- _What the exercise asks_
Copy out the stretch of the items from the line containing "You are a computer-use" through the end of the items, both included, word for word. Leave the pictures out.

________________________________________

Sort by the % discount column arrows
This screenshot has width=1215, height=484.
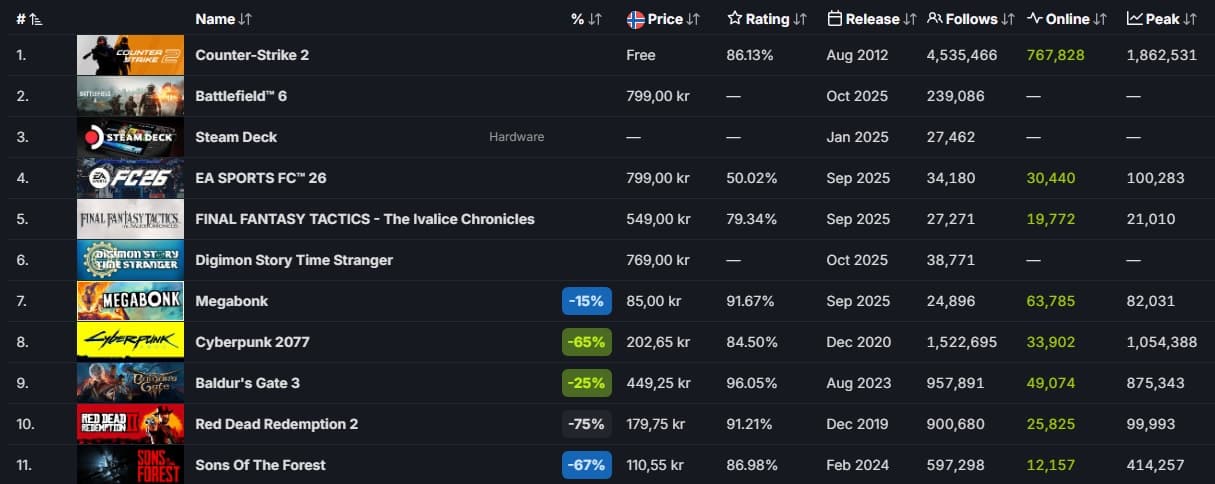tap(595, 19)
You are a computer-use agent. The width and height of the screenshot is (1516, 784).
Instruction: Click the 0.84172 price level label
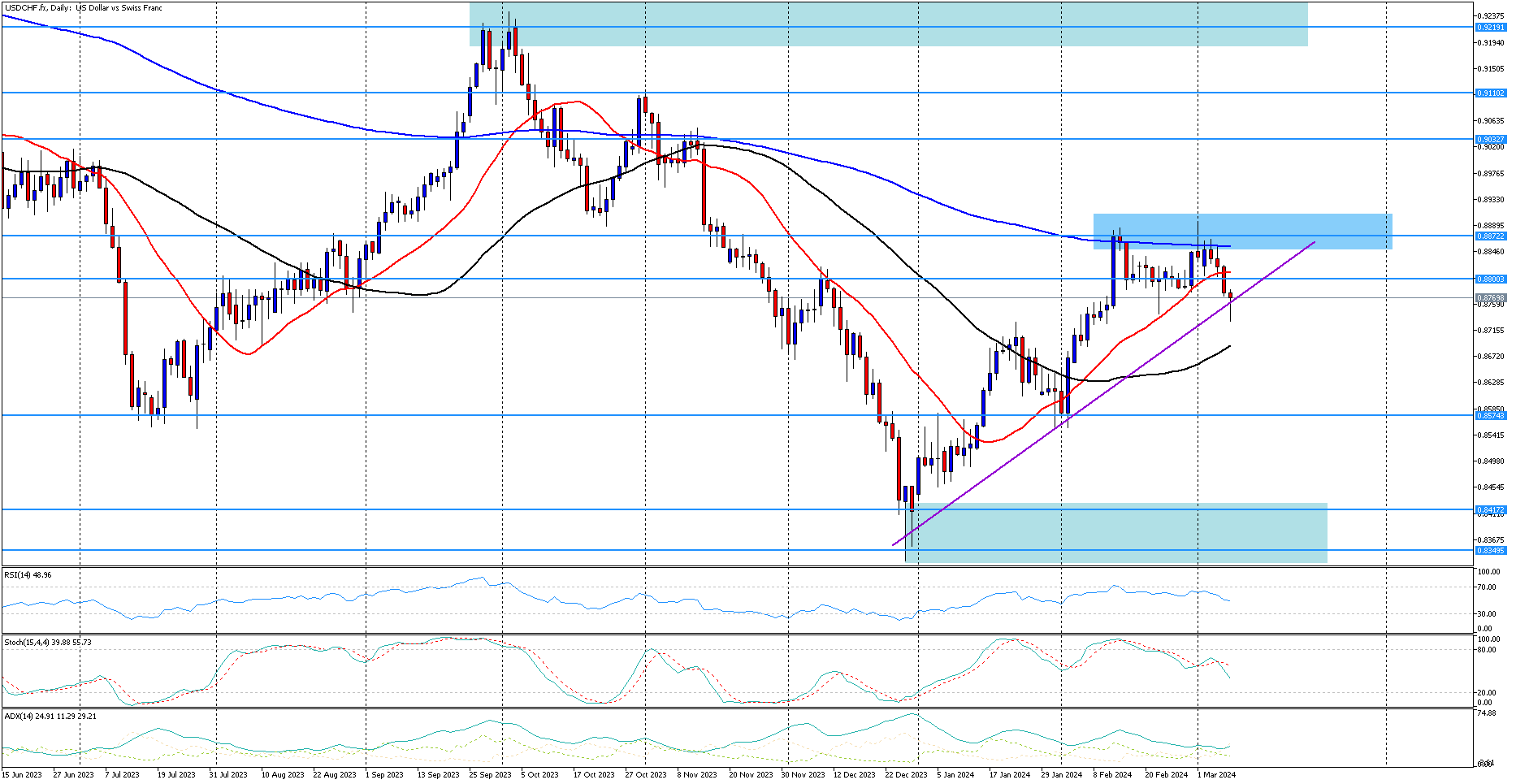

________________________________________

- _Response_
You are a computer-use agent. The width and height of the screenshot is (1516, 784).
Instruction: Click the 0.84172 price level label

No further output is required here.